Isosurface of large and small laryngeal specimens. Panel a (Alouatta sara) and panel b (Macaca fuscata) show the homologous landmarks used to establish the vocal fold length proxy. L1: Dorsal apical cricoid; L2: Ventral basal thyroid; L3: Ventral apical thyroid. VF: segment used as the skeletal proxy for vocal fold length (not to scale).

Signal analysis

The analysis of fo from acquired signals was conducted using the autocorrelation function in Praat67, and in ELLApp. After synchronization of the various input signals in ELLApp, EGG signals were annotated in Praat and fo was extracted with appropriately adjusted settings (Praat function ‘To Pitch (ac)…’, creating a Praat ‘PitchTier’ object; see Supplementary Text for details). Settings were adjusted both relying on visual inspection of the spectrograms (to identify and exclude non-periodic regimes; time step was automatically computed as 0.75/ pitch_floor, which varied between 20 Hz and 620 Hz depending on the pressure sweep and species analyzed) and of the waveform (to further identify and exclude ambiguous nonlinear phenomena like subharmonics)68,69. The raw fo data produced by Praat (termed “PitchTier” in Praat) was then edited manually in order to exclude any pitch-tracking errors made by the automated fo extraction algorithm. We excluded all parts of the signals characterized by non-periodic oscillation of the vocal folds (with periodicity defined as a minimum of 10 regular consecutive vocal fold oscillatory cycles), as well as those regions where Praat’s automated calculation did not correspond to the lowest partial visible in the spectrogram and/or the main oscillation in the waveform. The minimum, maximum and mean fo (minfo, maxfo and meanfo, respectively) were queried from this corrected pitch object based on the remaining annotated sections, using the Praat ‘Get minimum…’, ‘Get maximum…’ and ‘Get mean…’ functions.

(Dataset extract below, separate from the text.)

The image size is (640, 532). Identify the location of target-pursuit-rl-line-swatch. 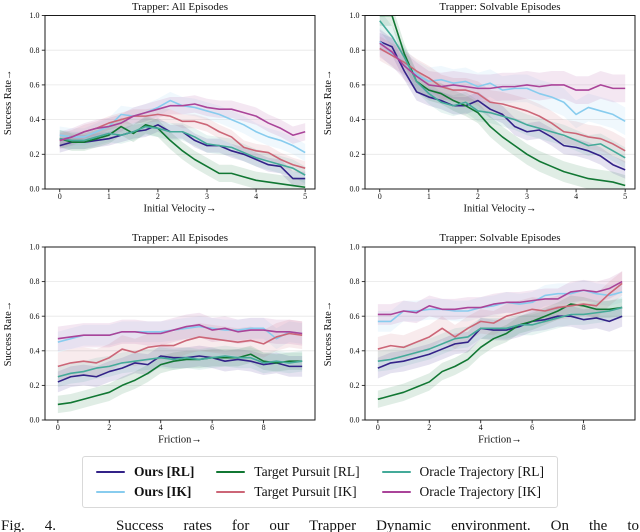
(231, 472).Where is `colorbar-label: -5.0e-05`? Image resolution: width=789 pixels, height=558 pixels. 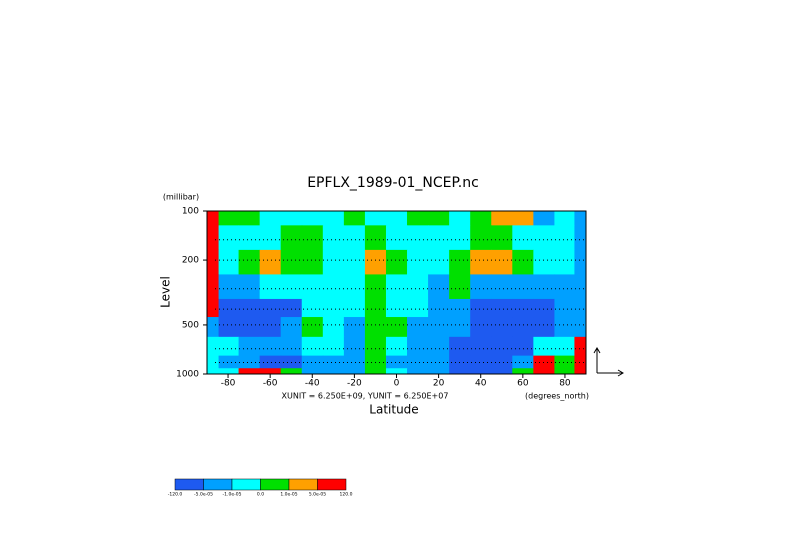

Using the calibrated data from ELLApp, we also extracted the Psub values obtained at minfo and maxfo to evaluate the effect of Psub on fo and verify our approach of using minimal tension and Psub to attain minfo.

Statistics

Following assessment of data normality using Shapiro-Wilk tests, body size, VFL and minfo were log-transformed (base 10; see raw data values Table 1) and the following OLS linear regressions (i.e. standard linear regression models) were computed: log minfo vs. log body size, log minfo vs. log VFL, and log body size vs. log VFL. Additionally, due to the potential influence of species relatedness, PGLS regressions (which accounts for the potential non-independence of data points due to shared phylogenetic history; see ref.70) were also computed on the same set of variables, controlling for the potential effects of phylogenetic covariance70, using the consensus phylogenetic tree shown in Fig. 3 (created using 10kTrees71, version 3 (http://10ktrees.nunn-lab.org/project.html)).

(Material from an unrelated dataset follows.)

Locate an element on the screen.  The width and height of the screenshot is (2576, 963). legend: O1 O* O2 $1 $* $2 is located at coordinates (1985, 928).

In order to evaluate the validity of focusing on minfo, for comparative purposes we conducted the same set of analyzes on maxfo and meanfo. Because howler monkeys are clear anatomical outliers due to their greatly enlarged vocal apparatus37,42,47, we also conducted the same set of analyses omitting the two howler specimens to evaluate whether our results were solely driven by these extreme cases. Finally, ‘Sex’ and ‘Epiglottis’ variables were included either alone or together in preliminary linear and PGLS models, but showed no significant effect in any of all the possible combinations. These two variables were thus omitted from subsequent analyses.

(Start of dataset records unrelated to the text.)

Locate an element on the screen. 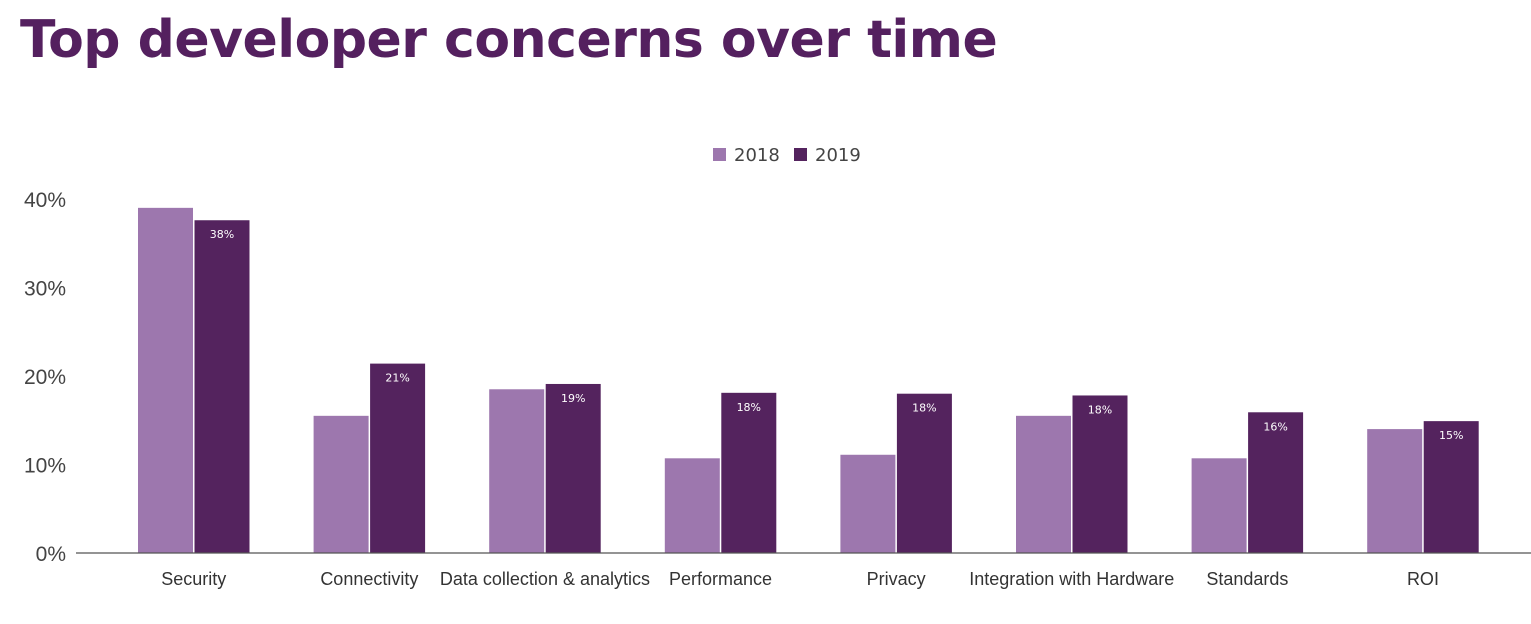  legend-item-2018: 2018 is located at coordinates (746, 156).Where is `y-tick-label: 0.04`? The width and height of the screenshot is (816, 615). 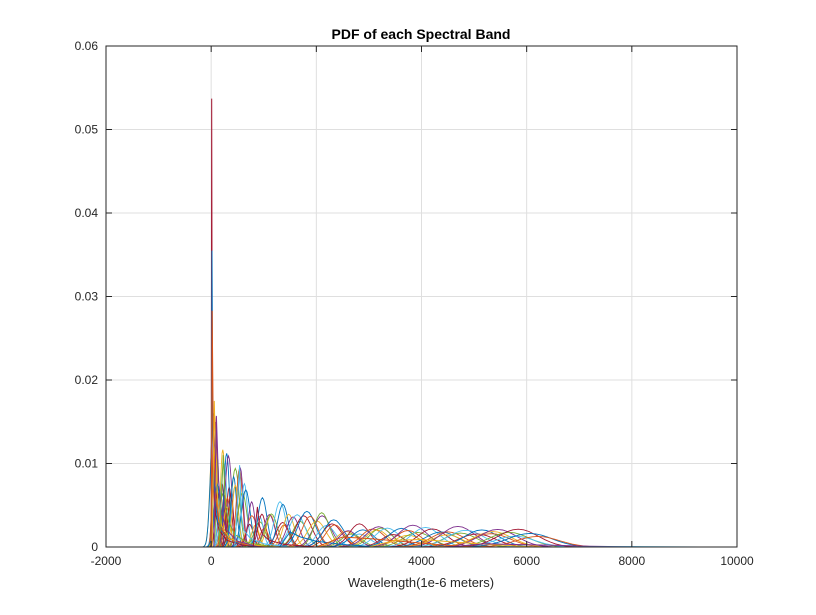
y-tick-label: 0.04 is located at coordinates (87, 213).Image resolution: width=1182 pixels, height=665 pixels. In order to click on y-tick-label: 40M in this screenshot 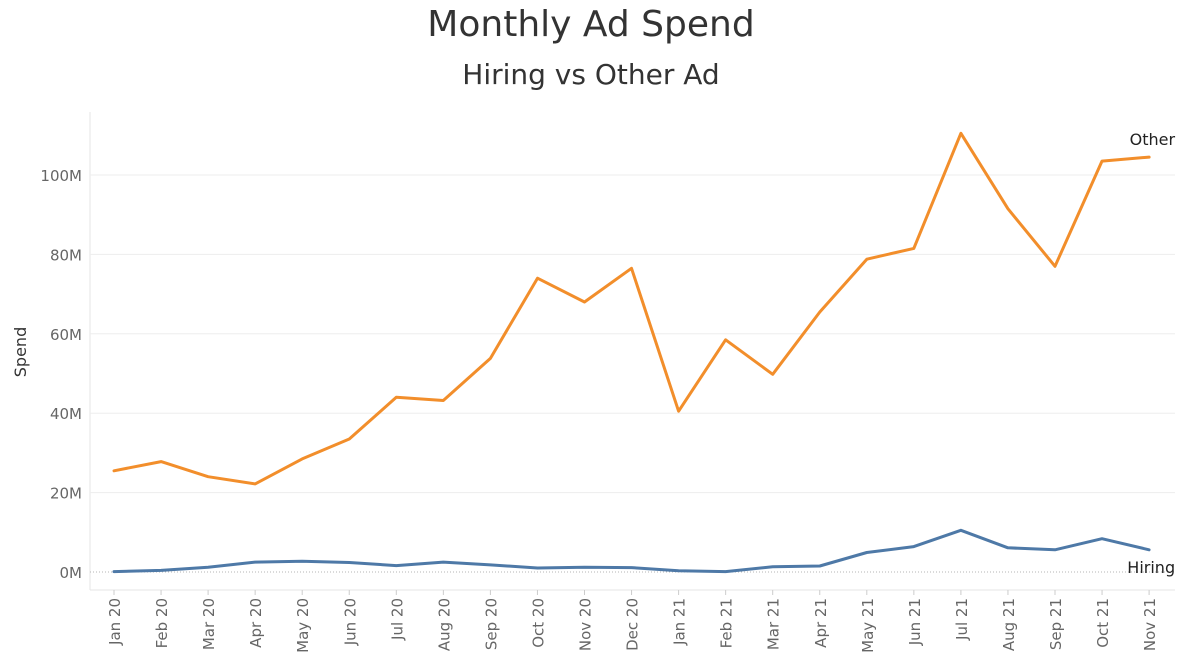, I will do `click(66, 414)`.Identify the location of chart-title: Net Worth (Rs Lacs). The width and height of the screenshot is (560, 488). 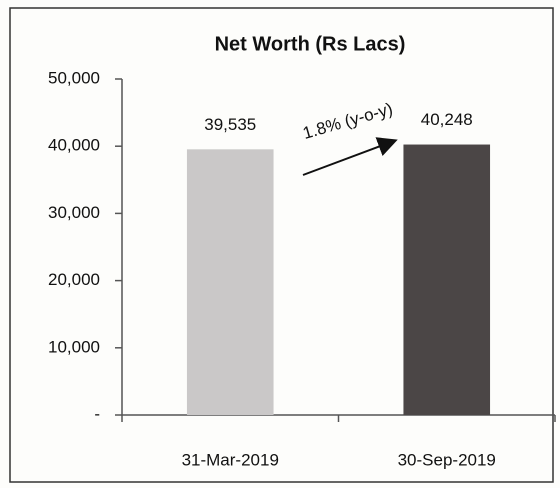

To evaluate the effect of subglottal pressure on fo, Psub values at minfo and maxfo were compared using a Wilcoxon signed-rank test.

All statistics and computations were done in R72 using the ‘lm’ function for OLS regressions and the ‘pgls’ function (‘caper’ package) for PGLS regressions73. Two-tailed P-values are reported and significance level is set at 0.05.